It is perfectly possible to find basis fields that are not the bases of any local coordinate system (e.g., by picking linearly independent but non-commutative fields as the basis fields).

The orthonormal basis in Schwarzschild spacetime that I used is such a non-holonomic (i.e., the basis vector fields don't commute) basis. That was my point in using it.

Perhaps I should have explicitly included all of the basis vector fields, although they can be read off by inspection from the standard Schwarzschild line element so I had assumed it was clear which ones I was referring to:

$$
\hat{e}_0 = \frac{1}{\sqrt{1 - 2M / r}} \partial_t
$$

$$
\hat{e}_1 = \sqrt{1 - \frac{2M}{r}} \partial_r
$$

$$
\hat{e}_2 = \frac{1}{r} \partial_\theta
$$

$$
\hat{e}_3 = \frac{1}{r \sin \theta} \partial_\varphi
$$

 

[Orodruin]

Indeed, and it has a corresponding dual basis $\hat e^a$ that together can be used to extract the components of any tensor in that basis. It is not restricted to local inertial coordinates.

 

[PeterDonis]

Since $e_r$ and $e_\theta$ do not commute, they cannot be the tangent fields of local coordinate functions.

Indeed, and it has a corresponding dual basis $\hat e^a$ that together can be used to extract the components of any tensor in that basis. It is not restricted to local inertial coordinates.

Hm. I think I see what was confusing me. The required commutation property is not that the basis vectors have to commute, but that the covariant derivative has to commute with contraction, since the contraction operation is what "extracting the components of the tensor" involves. AFAIK that commutation property is always true.

I'll elaborate (sorry if this is belaboring the obvious) by restating the original issue: we have a notation $\nabla_\mu V^\nu$ that can have at least two different meanings. Using Wald's abstract index notation, the two meanings are:

(1) $\left[ \left( e_\mu \right)^a \nabla_a V^b \right]^\nu$, i.e., the $\nu$ component of the vector obtained by taking the directional derivative of the vector $V$ in the direction of the vector $e_\mu$;

(2) $\left( \nabla_a V^b \right)_\mu{}^\nu$, i.e., the $\mu$, $\nu$ component of the (1, 1) tensor obtained by taking the covariant derivative of the vector $V$.
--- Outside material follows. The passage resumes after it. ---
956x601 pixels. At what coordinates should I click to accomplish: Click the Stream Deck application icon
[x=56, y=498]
Writing out the "taking the component" operations explicitly, we have:

(1) $\left[ \left( e_\mu \right)^a \nabla_a V^b \right] \left[ \left( e^\nu \right)_b \right]$

(2) $\left( \nabla_a V^b \right) \left[ \left( e_\mu \right)^a \left( e^\nu \right)_b \right]$

As long as the $\nabla$ operator commutes with contraction, these will be equal, since we just have to swap the contraction with $e_\mu$ and the $\nabla$ operation on $V$.

 

[PeterDonis]

Since $e_r$ and $e_\theta$ do not commute, they cannot be the tangent fields of local coordinate functions.

This does raise another question. I understand that there is a 1-1 correspondence between tangent vectors and directional derivatives (MTW, for example, discusses this in some detail in a fairly early chapter). But doesn't that require that the tangent vectors be tangent fields of local coordinate functions? If so, how would we interpret directional derivatives in the direction of a vector that is part of a non-holonomic set of basis vector fields?

 

[Orodruin]

But doesn't that require that the tangent vectors be tangent fields of local coordinate functions?
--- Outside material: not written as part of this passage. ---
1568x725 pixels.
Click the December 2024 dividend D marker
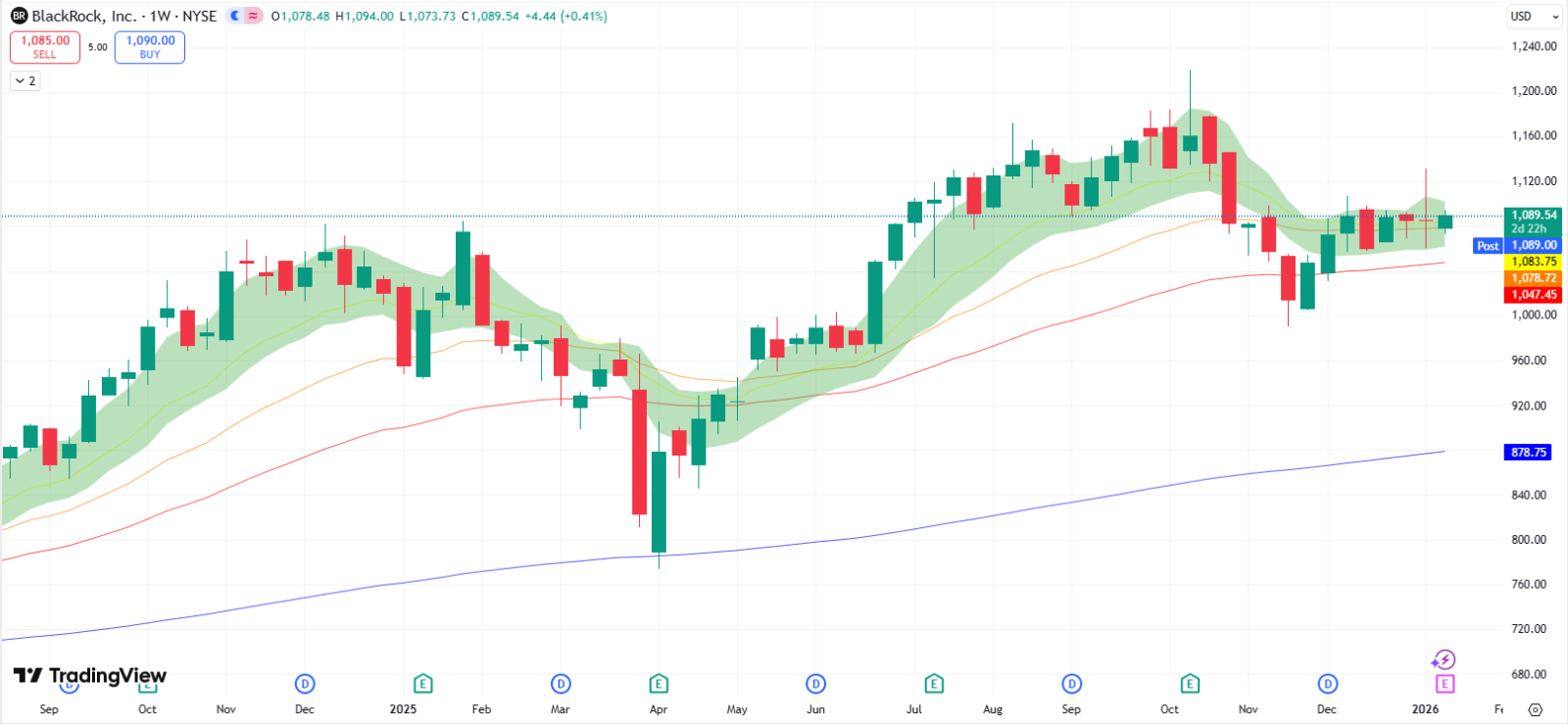[305, 683]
Not really. The tangent space is made by linear combinations of those tangent fields (the holonomic basis), but nothing stops you from introducing a different linear combination of those fields that does not form a holonomic basis of any set of local coordinates that also span the tangent space at each point. For any given vector, you can of course find a coordinate system where it is the tangent of a local coordinate function.

If so, how would we interpret directional derivatives in the direction of a vector that is part of a non-holonomic set of basis vector fields?

So, if I understand the question, you're asking how we should interpret something like $e_a \phi$, where $e_a$ is a basis vector of some set of basis vectors on the tangent space (not necessarily holonomic). If we make things easier for us and just consider when this vector is on the form $f \partial_a$ where $f$ is some scalar function, then $e_a \phi = f \partial_a \phi$ would be the rate of change in $\phi$ if you go in the direction $e_a$, which is going in the same direction as specified by the coordinate direction $\partial_a$, but a factor $f$ faster.

To take a more concrete example, consider $e_\theta$ of the polar coordinates on $\mathbb R^2$. While $\partial_\theta \phi$ represents the change in $\phi$ per change in the coordinate $\theta$, $e_\theta\phi$ represents the change in $\phi$ per physical distance in the coordinate direction (since $e_\theta$ is normalised), but generally nothing stops you from defining any direction.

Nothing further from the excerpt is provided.